Dec. 3 (Bloomberg) -- BlueNext SA is waiting for Romania to confirm the theft of European Union carbon permits from a cement maker with two factories in the country, according to the exchange’s chief.
The Romanian unit of Jonas, Switzerland-based Holcim Ltd., the world’s second-biggest cement maker, said Nov. 30 that about 15 million euros ($19 million) worth of the allowances, known as EUAs, were stolen from its account. Holcim asked the EU, which oversees national registries of the electronic permits, to help track them down. The EUAs in question are listed on the company’s website.
BlueNext has asked for confirmation of the theft from the Romanian National Registry, responsible for operating the accounts for emissions permits, Paris-based Francois-Xavier Saint-Macary said today in a telephone interview. Romania must also clarify who would be the legal owner of the permits if they’ve been traded, he said.
“Under French law, assuming the EUAs in an account were acquired in accordance with the law, the trades associated with them remain firm,” BlueNext said in an e-mailed statement. “However, the issues surrounding this event remain under investigation and await final clarification from the Romanian authorities.”
The EU regulator said it regrets the unathorized access to an account in Romania’s carbon registry and sees no indication of insufficient security measures in its trading system.
“The recovery of any allowances which are claimed to have been transferred fraudulently is a matter for national law and national law-enforcement authorities,” Jos Delbeke, director general for climate at the European Commission, said today in a statement. “The Commission has no powers to block any such allowances in a registry account as such allowances continue to represent legally valid compliance instruments.”

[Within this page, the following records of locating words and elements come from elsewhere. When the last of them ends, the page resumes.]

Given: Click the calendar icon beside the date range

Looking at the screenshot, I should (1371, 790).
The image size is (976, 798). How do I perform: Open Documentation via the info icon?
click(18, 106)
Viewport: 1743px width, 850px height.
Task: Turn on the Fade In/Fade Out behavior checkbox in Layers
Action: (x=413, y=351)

Delbeke said the commission is “fully cooperating” with national authorities to facilitate their work.
The legal ownership of stolen permits is “not straightforward,” according to Owen Lomas, a consultant at Allen & Overy LLP’s climate-change group.
The EU’s cap-and-trade program covers more than 11,000 factories and power stations across Europe. Theft of permits hadn’t been anticipated when the EU drafted the laws for trading carbon allowances, Lomas said. Lawyers have to revert to basic property law in these cases, he said.
Holcim said a total of 1.5 million permits had gone missing from its account. The company has two sites in Romania, under the emissions trading system, which spewed about 1 million tons of carbon-dioxide last year, emissions data on Bloomberg show.
Romania has the largest surplus of allowances, according to the data. The country caps about 235 factories and power stations and had a national limit of 48.6 million metric tons of carbon dioxide last year. They had a surplus of 25 million permits after emissions declined.
Emissions permits may have been stolen from other Romanian companies, according to Andrew Ager, London-based head of emissions at Prudential Financial Inc.’s Bache Commodities Ltd.,
“Holcim would have noticed the theft whereas smaller installations may not even yet be aware that allowances may have been taken from their account,” Ager said in an e-mail.